We watched the new Quentin Tarantino film at The Cathay. I buried my face in his arm at the gory scenes. We held hands throughout the film.
At Ben and Jerry's post-movie, he held on to a $10 note the whole time we were there. I asked him why he was holding the note, and he said, "I was going to pay for you just now."
A while later, when I'd lapsed into staring into space, he turned to me and said, "I might be going to the US next year."
Love is as much about growing with a person as it is about letting him live his own life. But if I didn't love him, I wouldn't have hurt at the prospect of him being away for months on end - even if he was coming back.
When he saw that I had tears in my eyes, he pulled me to him and put his arms around me. He said, "I was thinking I might stay for you, but that's not right."
He also said, "Don't worry. If I leave with you, I'm coming back with you."
When we were outside, talking, just before we got into a cab headed for home, he repeated what he said at Ben and Jerry's, then added, "I should be worried that you wouldn't want to wait for me."
All of a sudden I feel like I can't breathe without him. How could I possibly not wait for him?
Feel sad about a lot of things.
The perennial issue of The Future.
The truth is, there's only been one thing in the world I've always wanted to do. That hasn't changed. I thought maybe it has, that maybe I really want to do this other thing I've said I want to do, but ultimately, there's only one thing that makes me happy.
A while back Thx U asked me what my dream was. I told him the truth, then asked him what his was. He said his dream was to make enough money to get him out of the country; specifically, to Hong Kong.
Nice dream, no doubt. And certainly, and infinitely, more attainable than mine.
Makes you wonder what the fucking point is of having passion, interests, ambitions, of wanting things, if the likelihood of success is next to slim. Makes you wonder why we bother with anything at all.

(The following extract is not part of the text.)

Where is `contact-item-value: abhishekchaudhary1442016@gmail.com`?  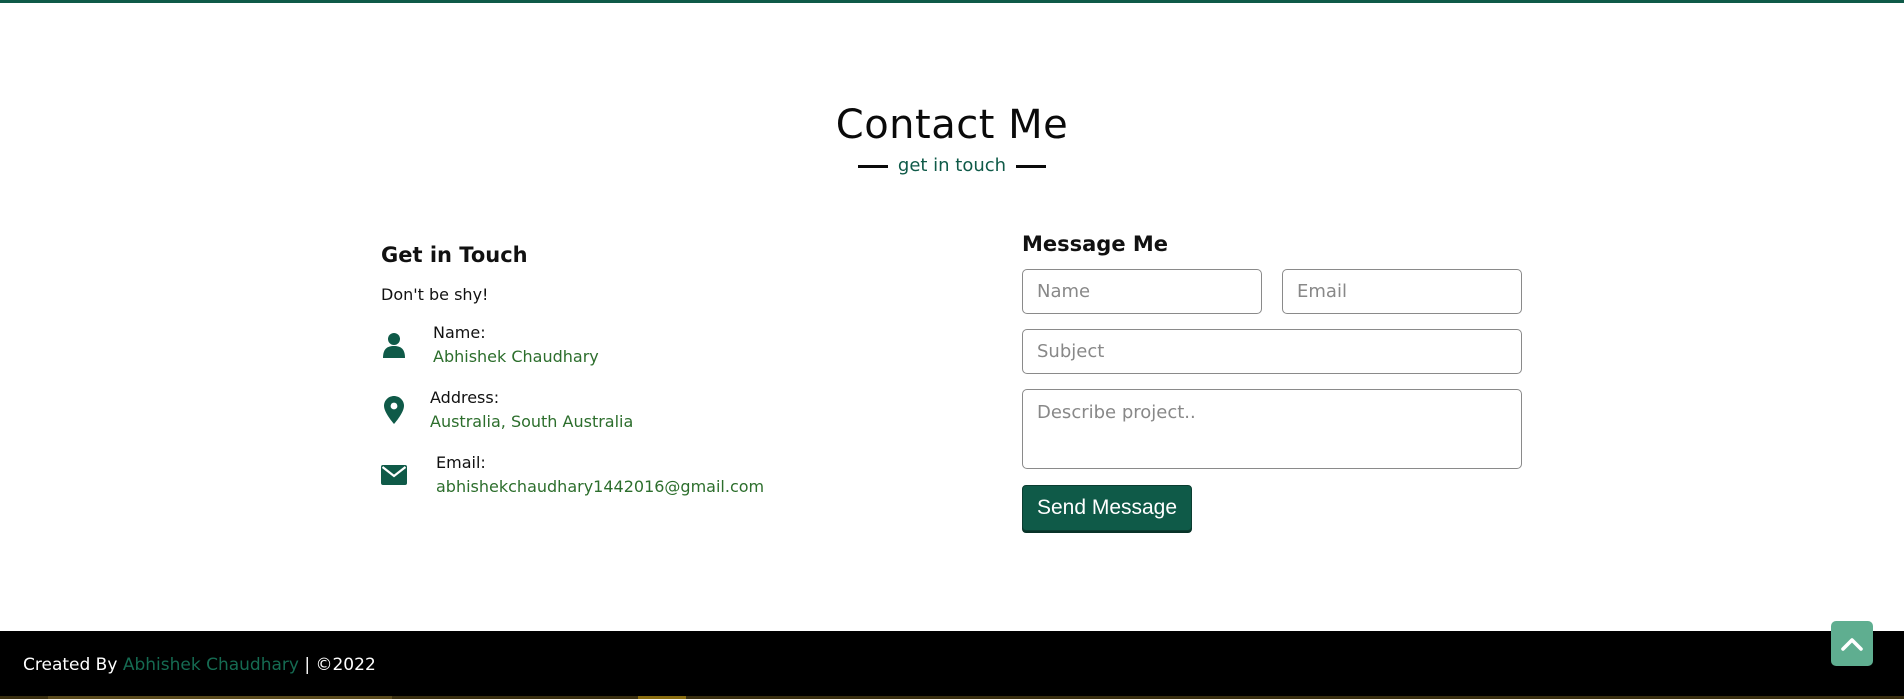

I told Wei Chuen I didn't like talking about this. And I don't. The physical reaction says it all - the throat closes up, tears spring to the eyes, and all of a sudden the world is a shade darker, more bleak, less bright, less optimistic, less hopeful.

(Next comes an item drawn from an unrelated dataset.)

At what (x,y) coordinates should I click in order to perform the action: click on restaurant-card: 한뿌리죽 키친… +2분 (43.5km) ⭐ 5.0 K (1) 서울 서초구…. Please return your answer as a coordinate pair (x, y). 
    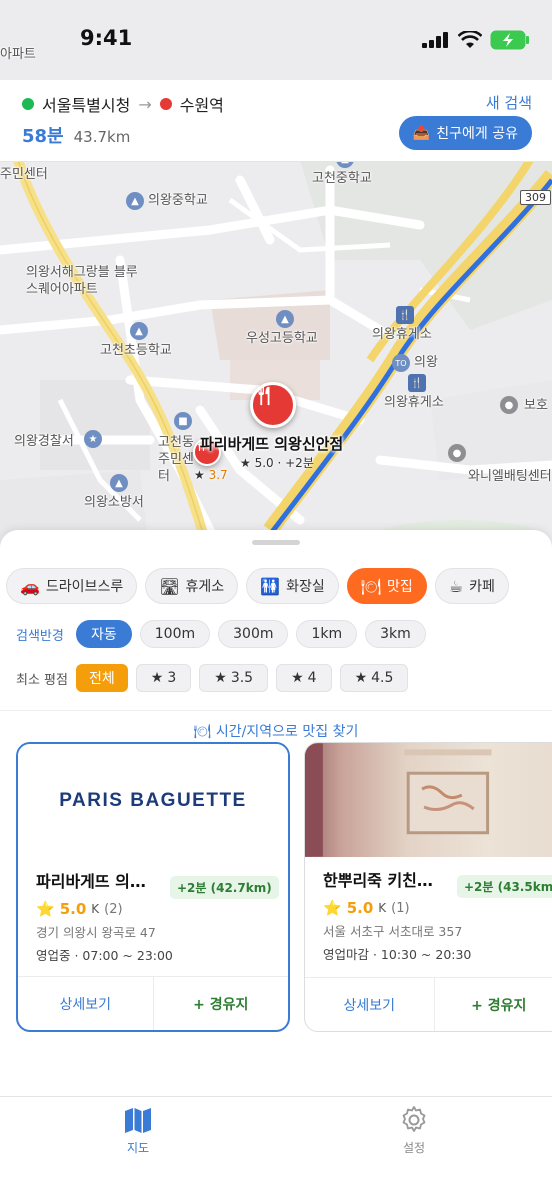
    Looking at the image, I should click on (428, 887).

I think, if I don't try it, I'm always going to wonder at the back of my mind if it would've worked out.
And yet, the opportunity cost of trying...in pure economic terms, it's not worth it.
But then again, if I were a person that functioned to the drum of pure economics, of pragmatism, then I wouldn't be sitting here writing this, now would I?
Bottom line, though, is still this:
Then again, I don't feel like articulating that either.
Felt fucking irritated tonight when I opened that Further Statement thing from the wonderful Board.
Felt fucking irritated, and all I wanted to do was to leave this stupid country and its claustrophobic four walls, leave everyone behind, and take Wei Chuen with me.
Oh, and my cow.
The Tarantino film was my first ever and I hated the gore, but it was strangely captivating even though there wasn't much of a plot. Good fun. The French girl was gorgeous.
And watching a film that was 75% French/German made me miss watching European films. Maybe I'm secretly a Europhile. I know for sure I'm an Anglophile, so the former wouldn't be too much of a stretch.
I love listening to French even though I understand maybe 5 words in total. I love listening to Roger speak French, and because of him, I can differentiate French from German (I've watched some snippets of news broadcasts in Swiss German about Roger). Even then, Swiss German sounds quite different from normal German.
There is no point to what I'm writing, except maybe this: I love Europe. I love the idea of Europe, the romance inherent in Europe, its languages, its history, culture.
I still wanna learn French. Yet another interest that isn't gonna take shape.